Cinema: Compramos Um Zoológico

por Carlos Eduardo Lima

Muitos filmes americanos feitos recentemente mostram uma coincidência: falar de gente que é demitida e vê sua vida mudar completamente da noite pro dia. Foi assim no bobinho “Larry Crowne” (com Tom Hanks e Julia Roberts), no simpático “Morning Glory” (com Rachel McAdams e Harrison Ford) e também neste novo longa de Cameron Crowe. Talvez a crise econômica, a necessidade de reinvenção, o simples medo de perder hegemonia mundial para a China, sabe-se lá. O norte-americano médio – personagem preferido dessas comédias românticas e dramas rasinhos – precisa de criatividade para enfrentar a conjuntura desses anos 10. O cinema, claro, tem tudo a ver com isso.

Ex-reporter da Rolling Stone e cineasta talentoso, Cameron Crowe é fã de Bob Dylan, Tom Petty e Neil Young e, por conseguinte, um cara legal.
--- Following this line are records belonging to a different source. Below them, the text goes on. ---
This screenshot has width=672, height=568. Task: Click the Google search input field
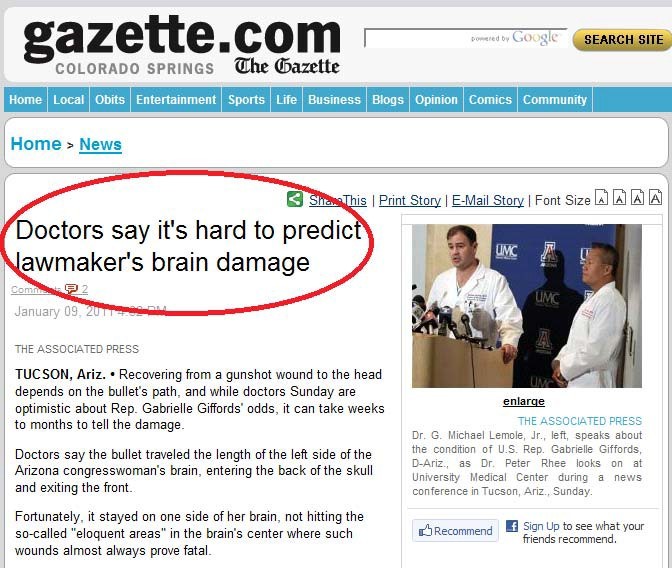click(x=465, y=38)
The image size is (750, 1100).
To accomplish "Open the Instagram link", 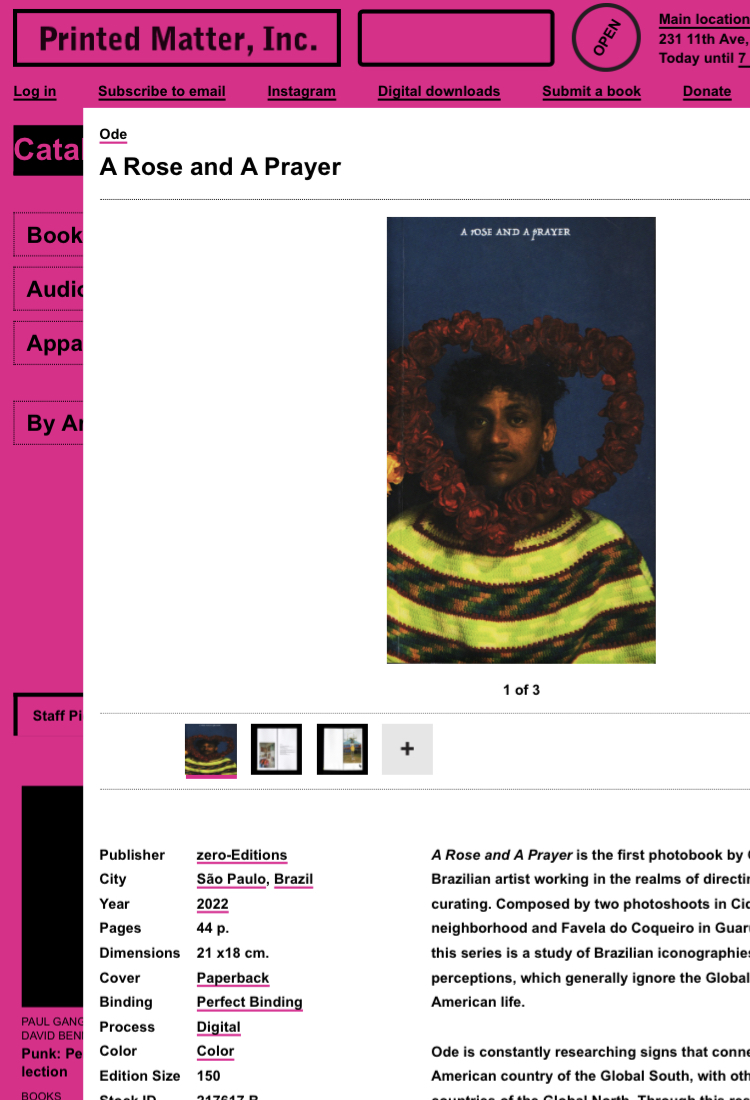I will click(302, 91).
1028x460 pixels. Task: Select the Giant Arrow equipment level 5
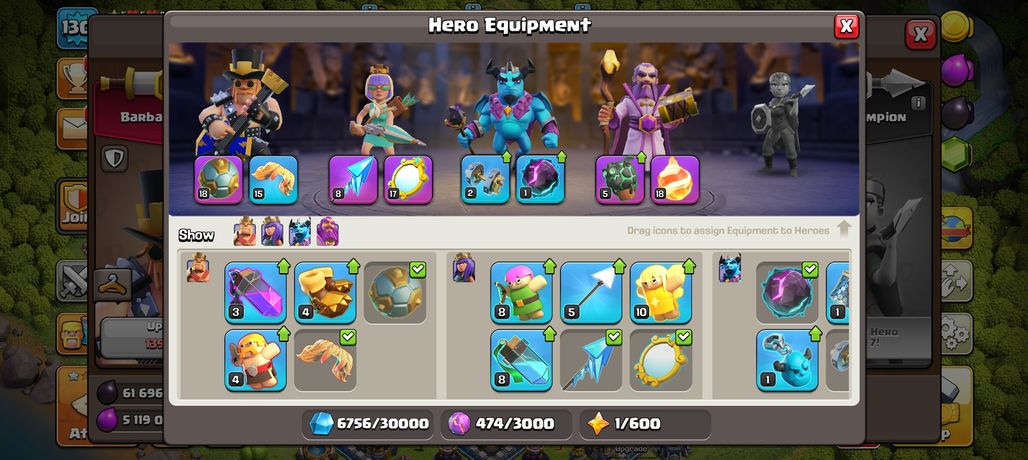pyautogui.click(x=591, y=292)
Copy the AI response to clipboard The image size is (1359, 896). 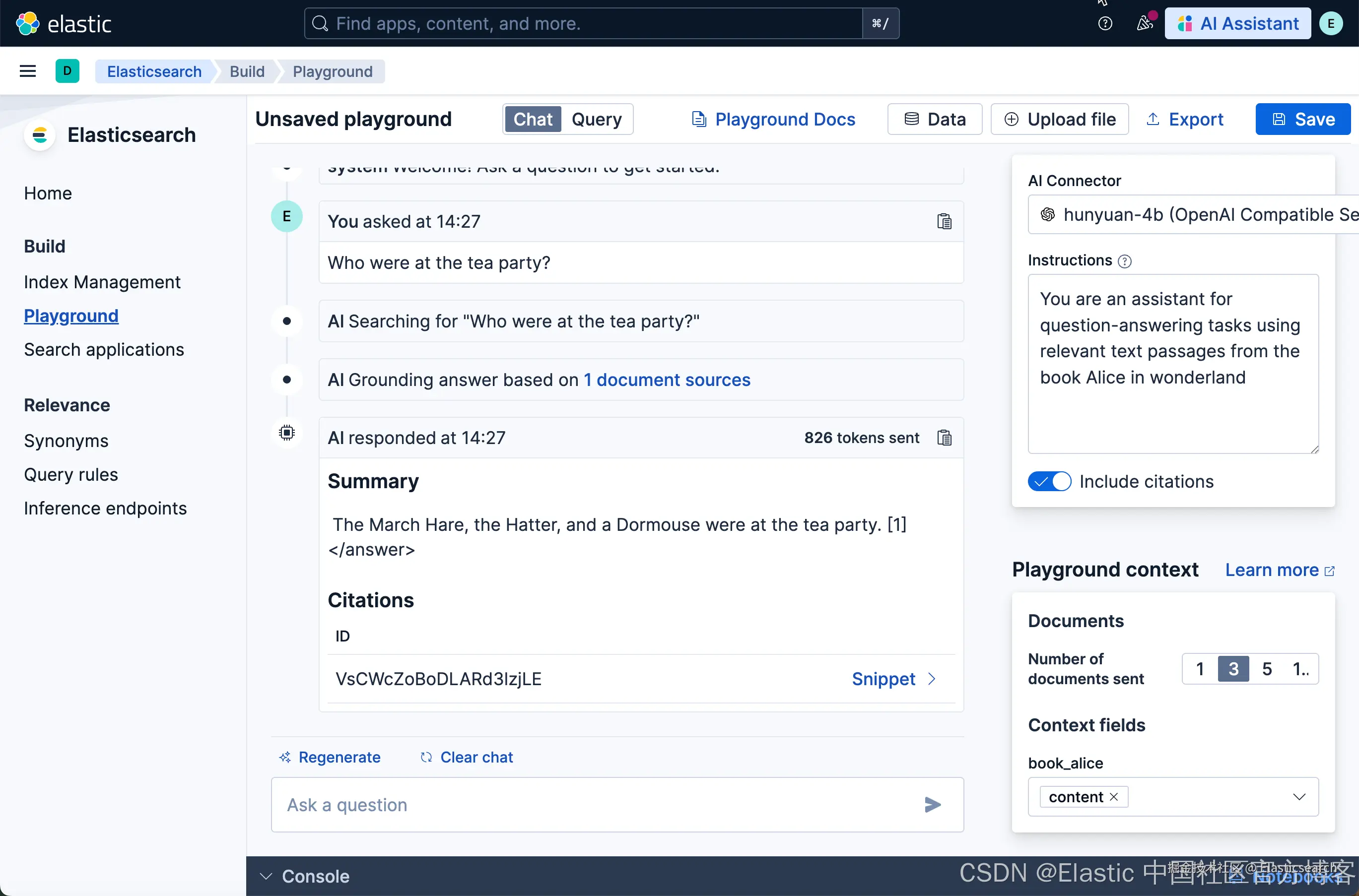point(944,438)
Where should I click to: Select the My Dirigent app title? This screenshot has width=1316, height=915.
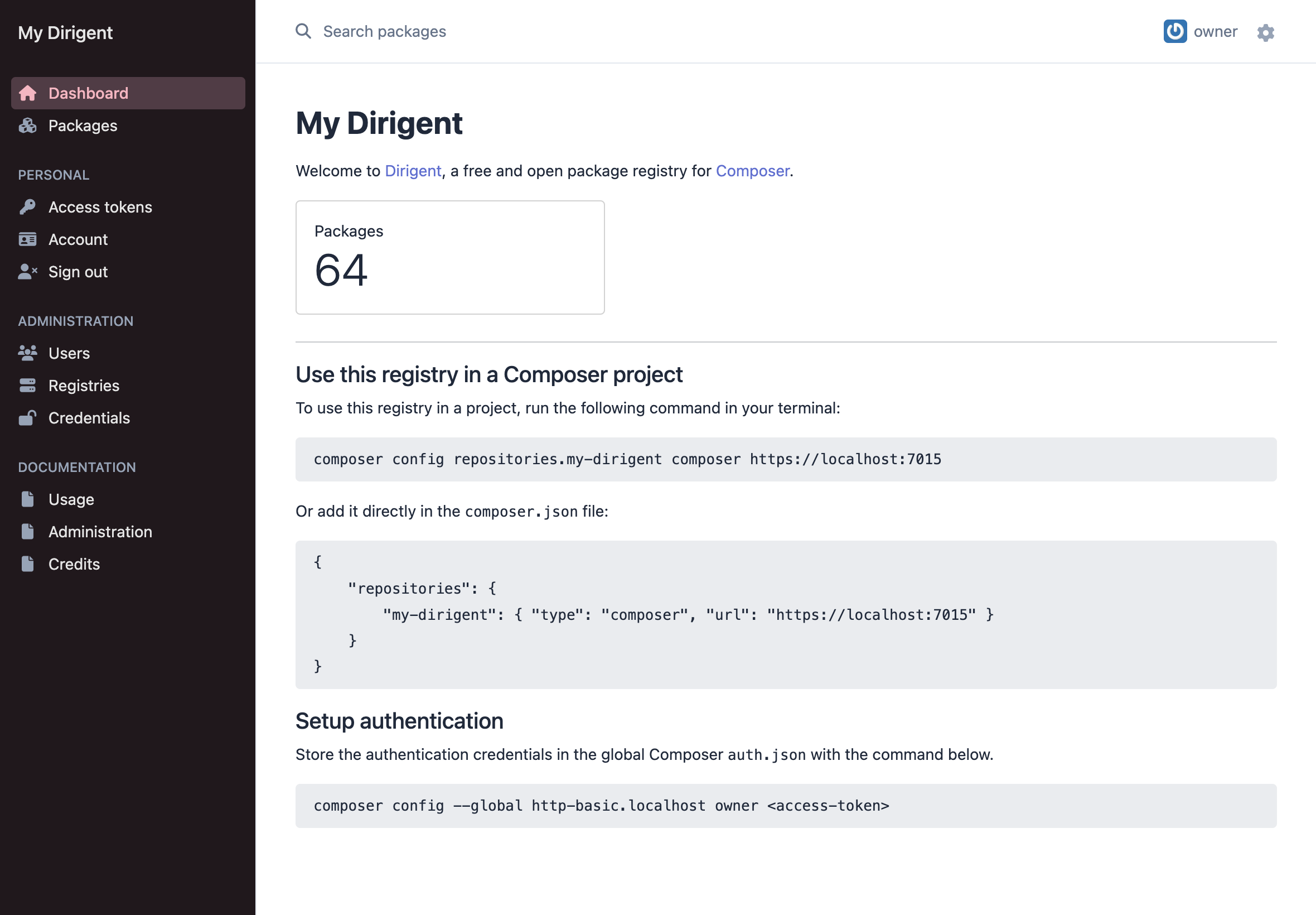click(65, 33)
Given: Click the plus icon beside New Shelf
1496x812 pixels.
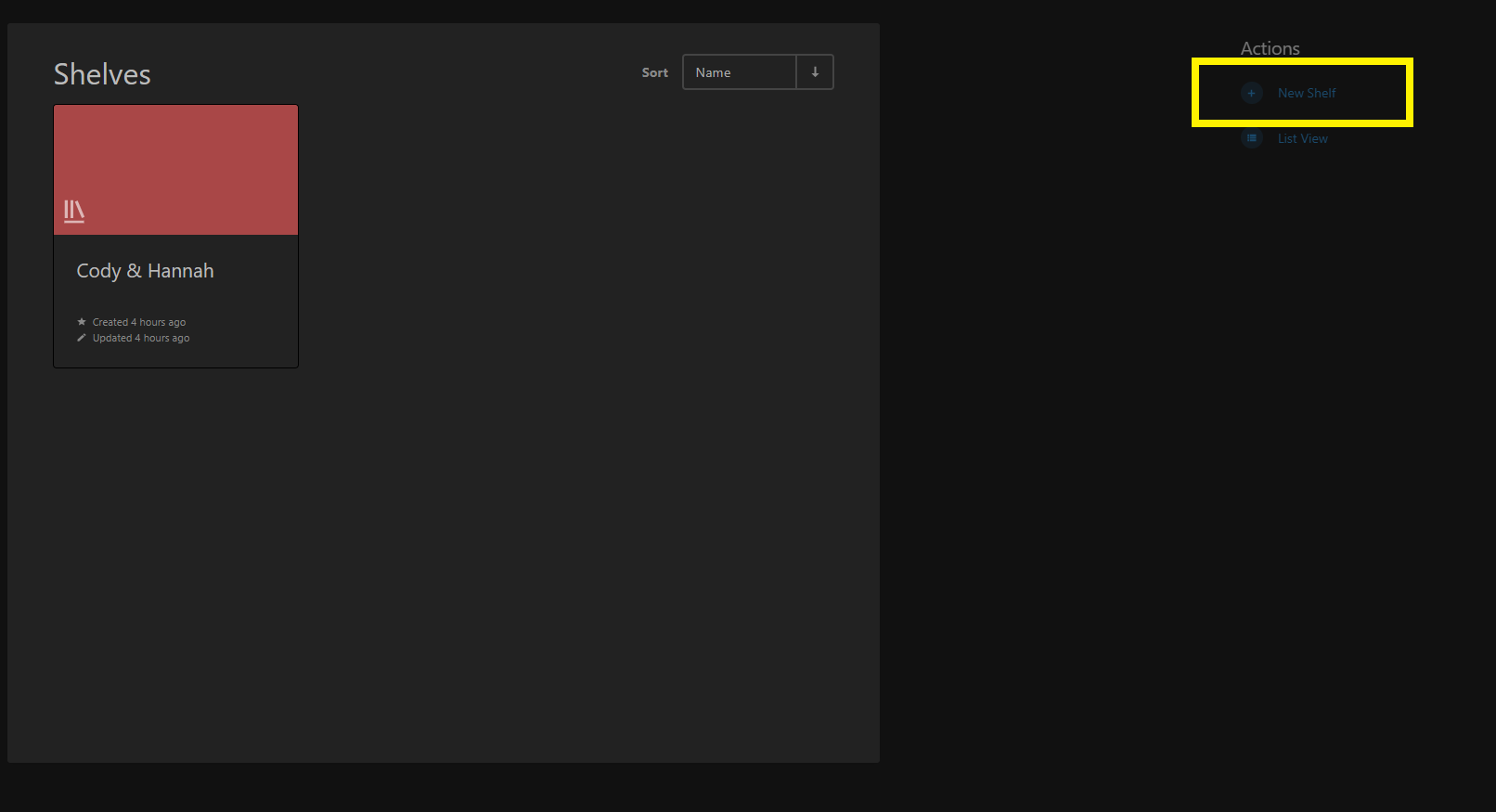Looking at the screenshot, I should click(1251, 93).
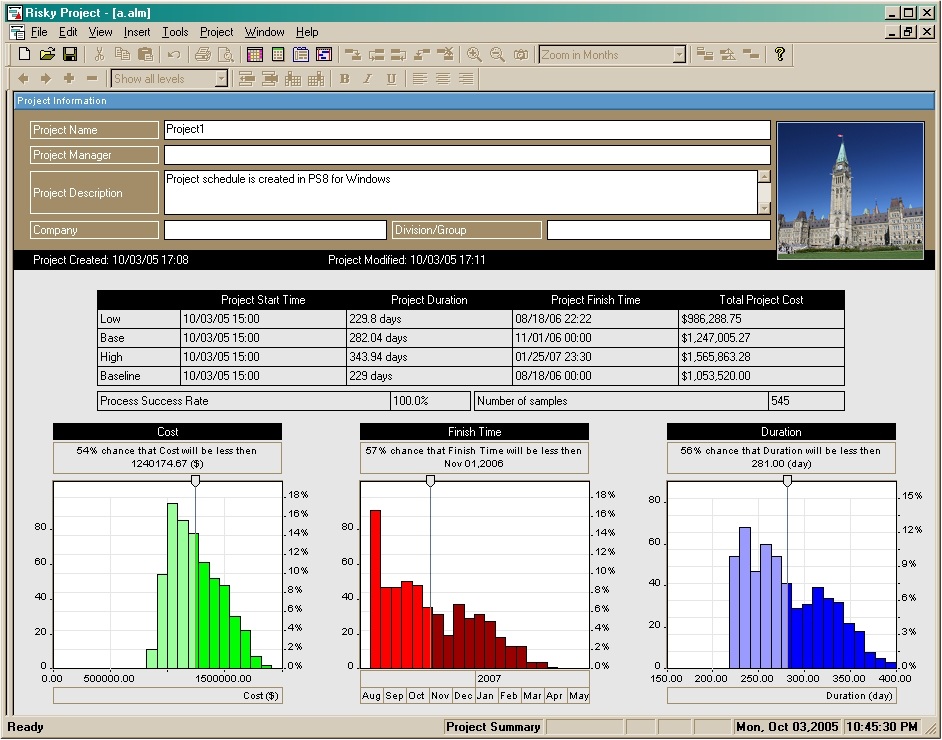Click the Project Manager input field
This screenshot has width=942, height=740.
pos(467,155)
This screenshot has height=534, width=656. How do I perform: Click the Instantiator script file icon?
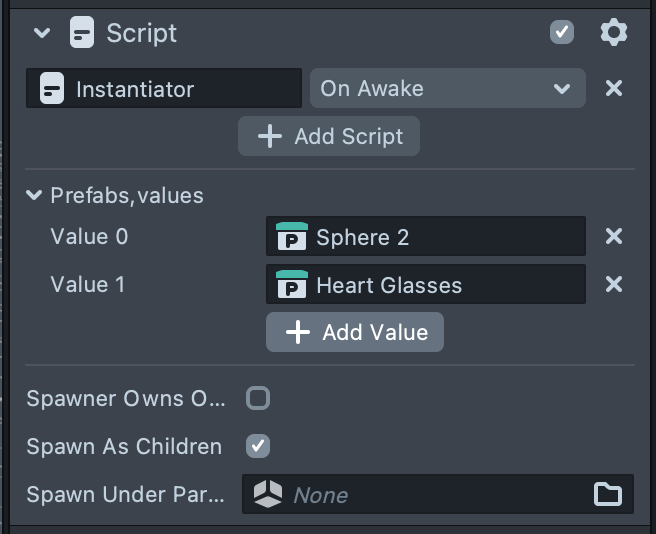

Nós torcemos para que ele realize o grande filme de sua vida, algo que ainda não aconteceu. Ele chegou perto em “Jerry Maguire” (1996), “Quase Famosos” (2000) e em “Elizabethtown” (2005), mas sua maneira de conduzir tramas extremamente americanas e temperá-las com pitadas simpáticas de cultura pop também é capaz de produzir equívocos lamentáveis como “Vanilla Sky” (2001). O fato é que Cameron tem uma mão muito tradicional para conduzir seus filmes, talvez falte alguma agilidade na direção ou mesmo nos roteiros, coisa que “Jerry Maguire” tem de sobra, mas que é artigo raríssimo em sua obra. Até em “PJ-20”, o belo documentário sobre o Pearl Jam, Crowe é meio amarradão e convencional demais. O fato é que ele precisava da história certa para seu estilo, algo que finalmente acontece em “We Bought A Zoo”.

Baseado numa história real e inglesa, Cameron ainda mostra a necessidade de americanizar os fatos, algo que ele já fizera com “Vanilla Sky”, baseado no filme espanhol “Abre Tus Ojos”. Aqui a adaptação é em cima da narrativa de “Benjamin Mee”, um repórter inglês que decide comprar um zoológico em Plymouth, a cerca de 300 quilômetros de Londres. A família de Mee mudou-se para o Darthmoor Park e lá ele perdeu sua esposa, Katherine, e cria seus dois filhos. Crowe mexeu em algumas coisas e transportou a ação para o sul da California, batizou o zoológico de Rosemoor Park, além de situar a morte da esposa de Mee antes da compra do parque, transformando-a num dos grandes motivos para a empreitada. Sai a fleugma britância e entra o americanismo do início do século XXI, típíco dos anos Obama: empreendedor, capaz de se reinventar, corajoso e humano.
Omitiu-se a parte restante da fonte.